§ **Work request**: Below are the records; tally the lines that include "agent" and report only the total.

= Beginning of Section =

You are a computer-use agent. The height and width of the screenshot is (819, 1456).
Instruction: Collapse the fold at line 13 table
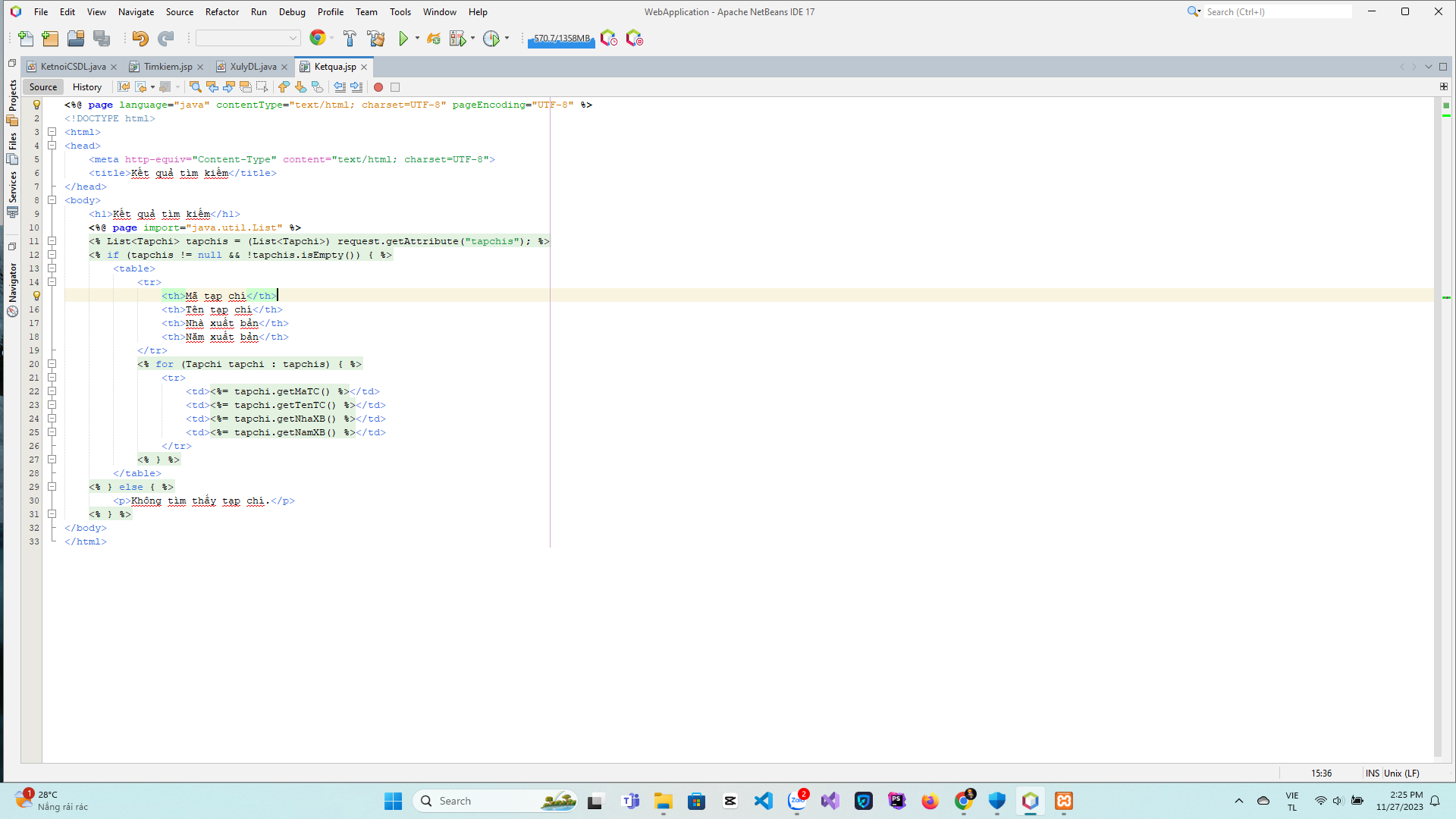click(52, 268)
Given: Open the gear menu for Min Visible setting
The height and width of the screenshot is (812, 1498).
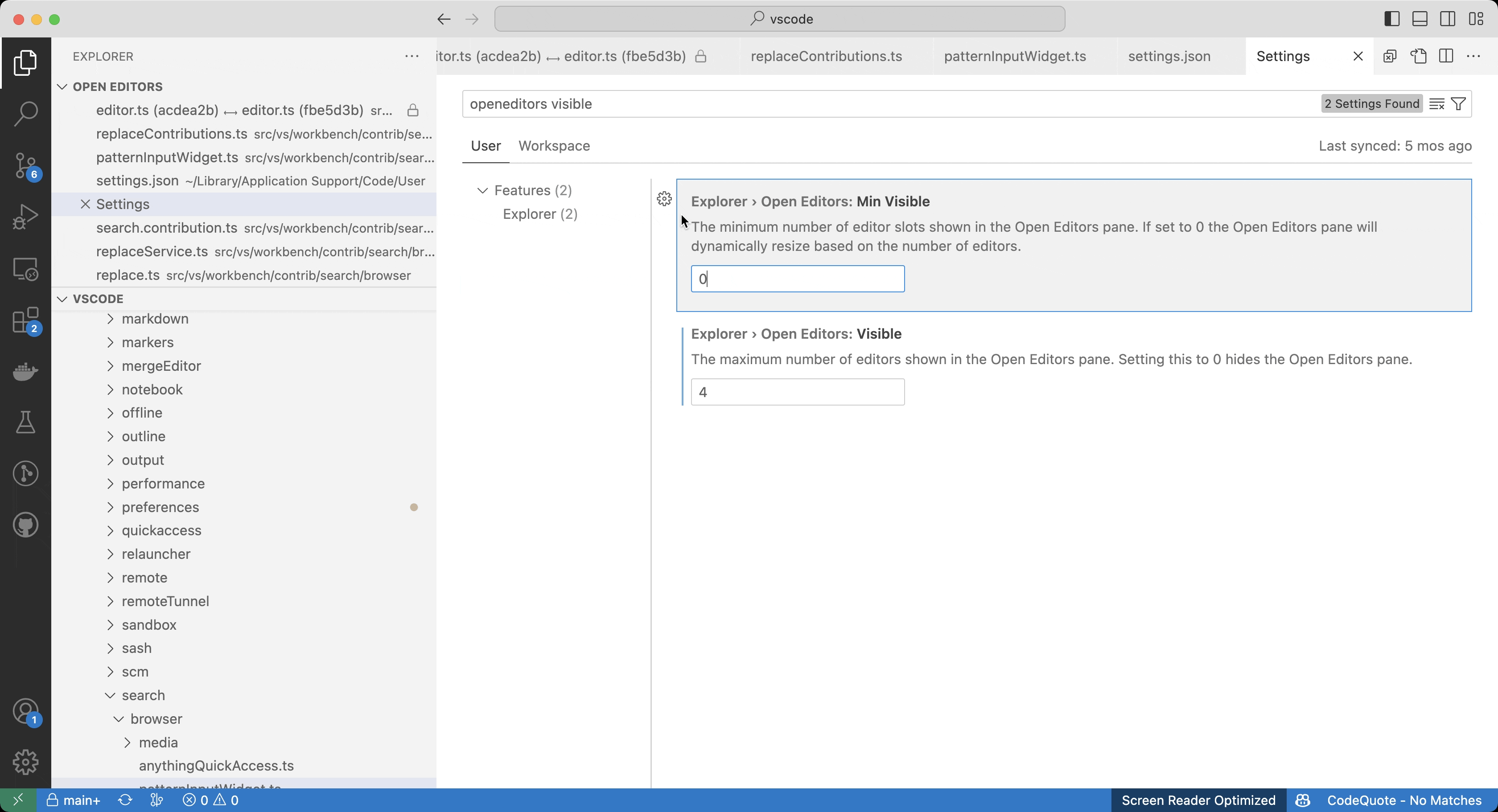Looking at the screenshot, I should click(664, 198).
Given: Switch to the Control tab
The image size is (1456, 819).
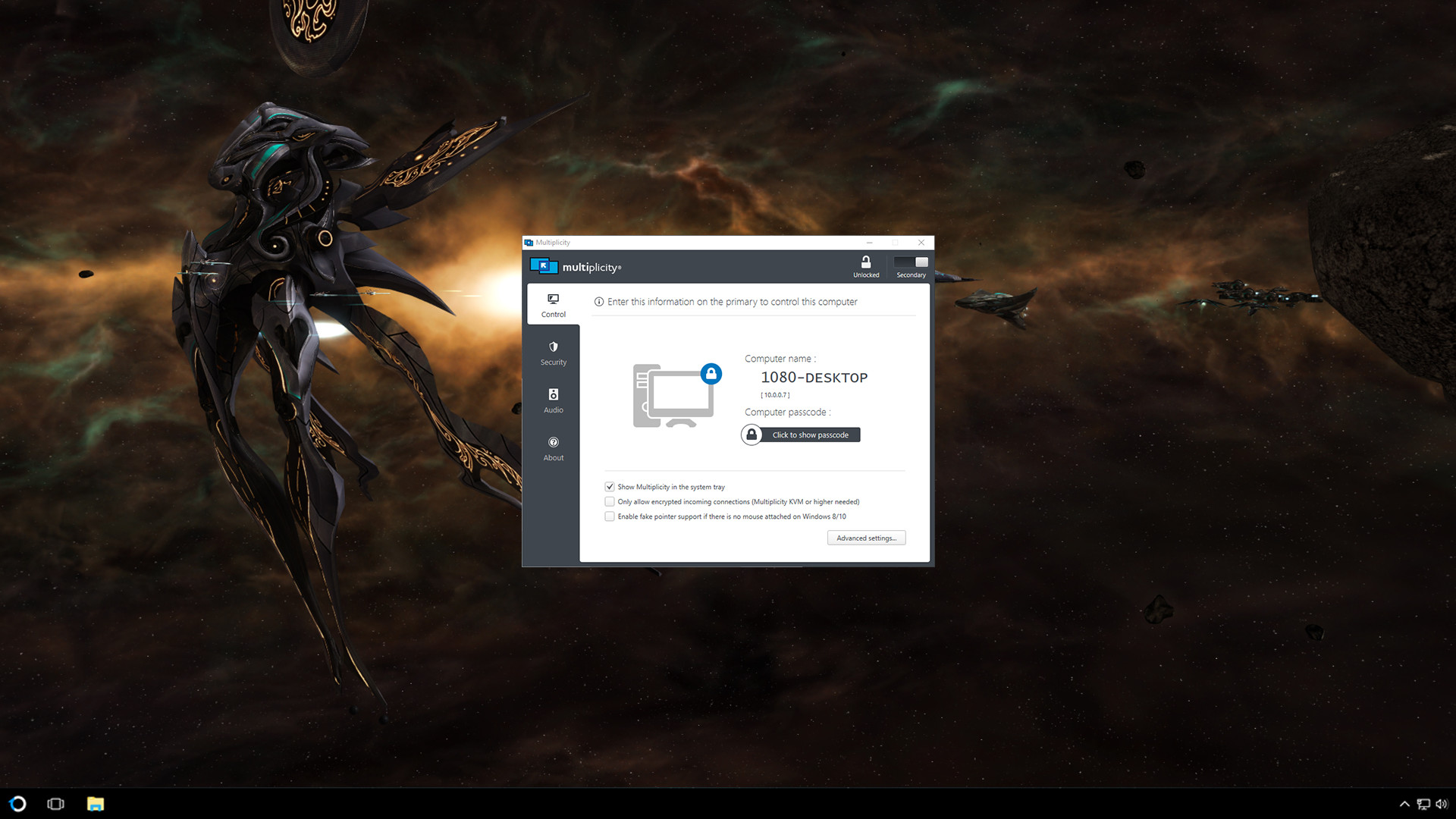Looking at the screenshot, I should (x=553, y=306).
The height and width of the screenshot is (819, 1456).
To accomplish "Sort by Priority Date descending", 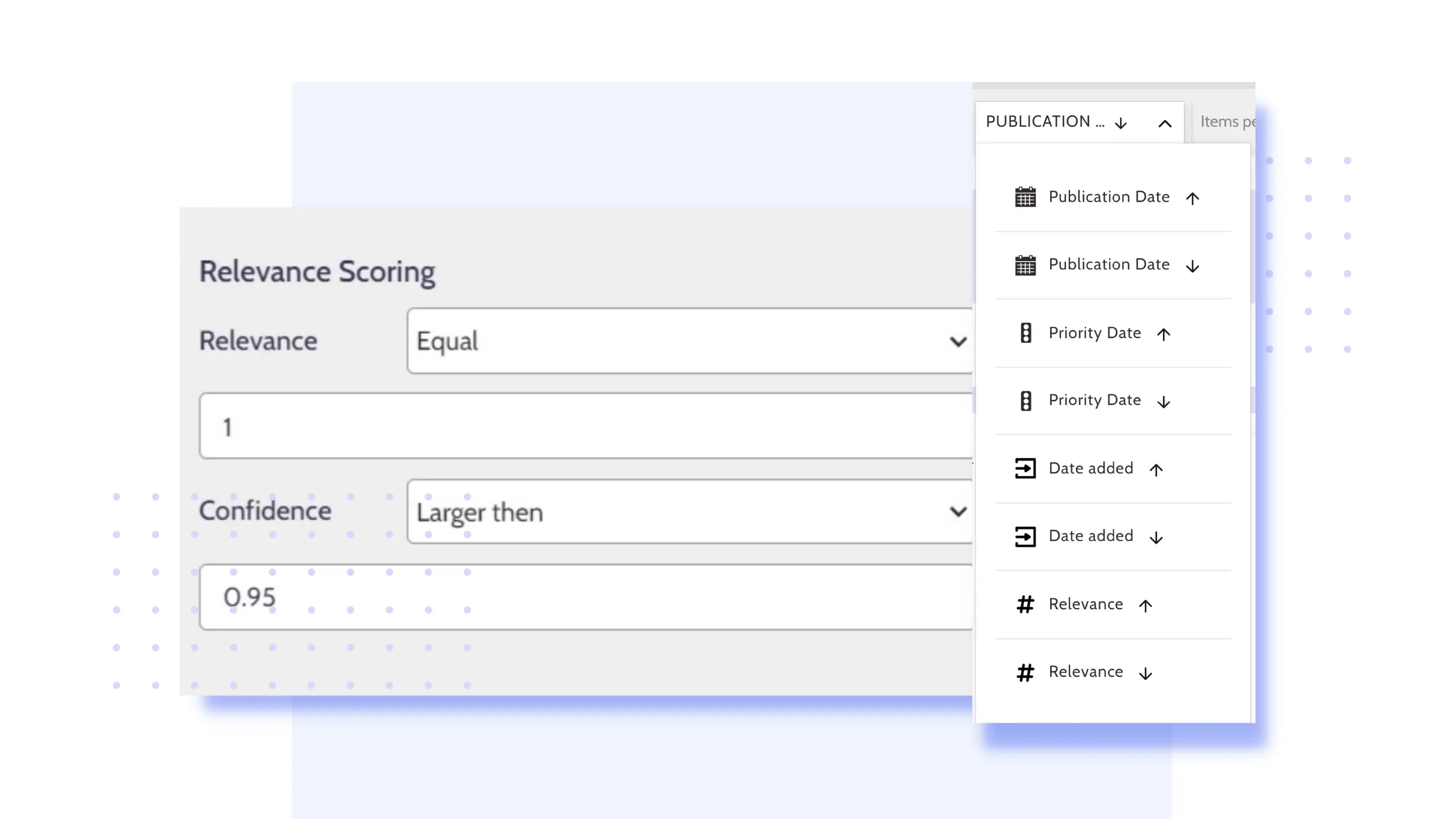I will (x=1094, y=400).
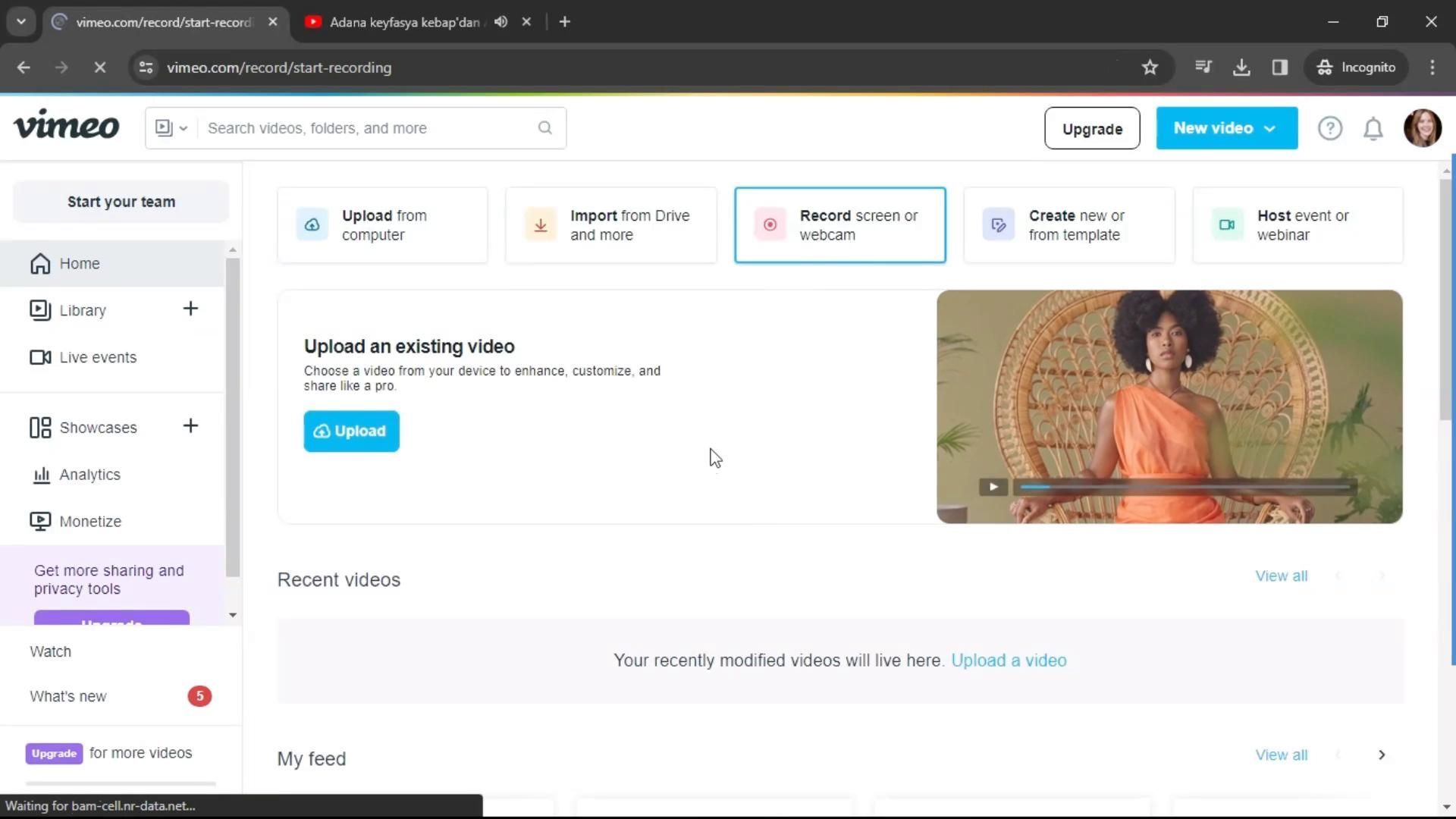Open Analytics in the sidebar

click(x=89, y=475)
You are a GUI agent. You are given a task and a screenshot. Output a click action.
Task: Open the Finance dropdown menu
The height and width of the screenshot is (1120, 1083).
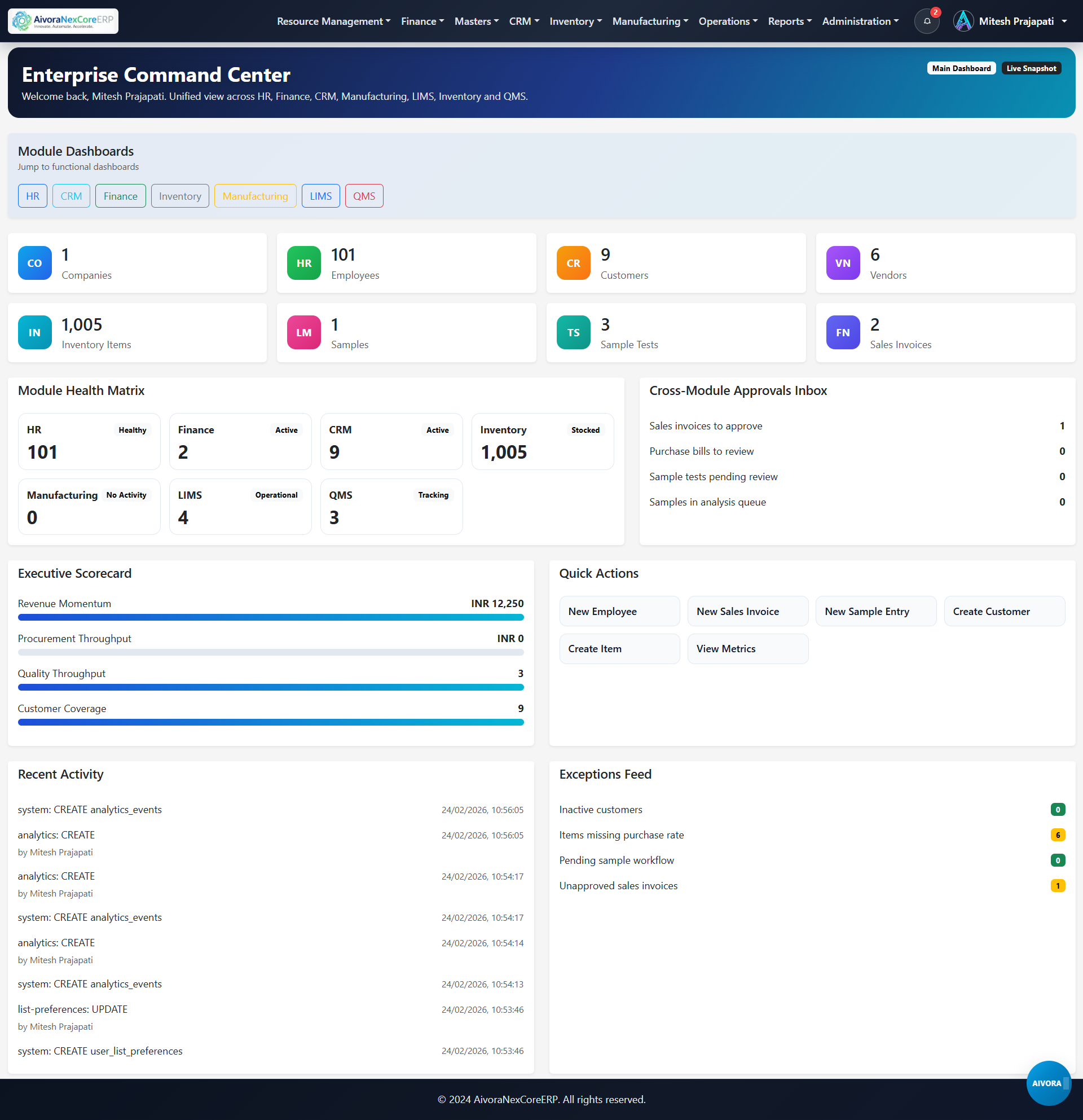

= End of Section =

§ **Your solution**: 2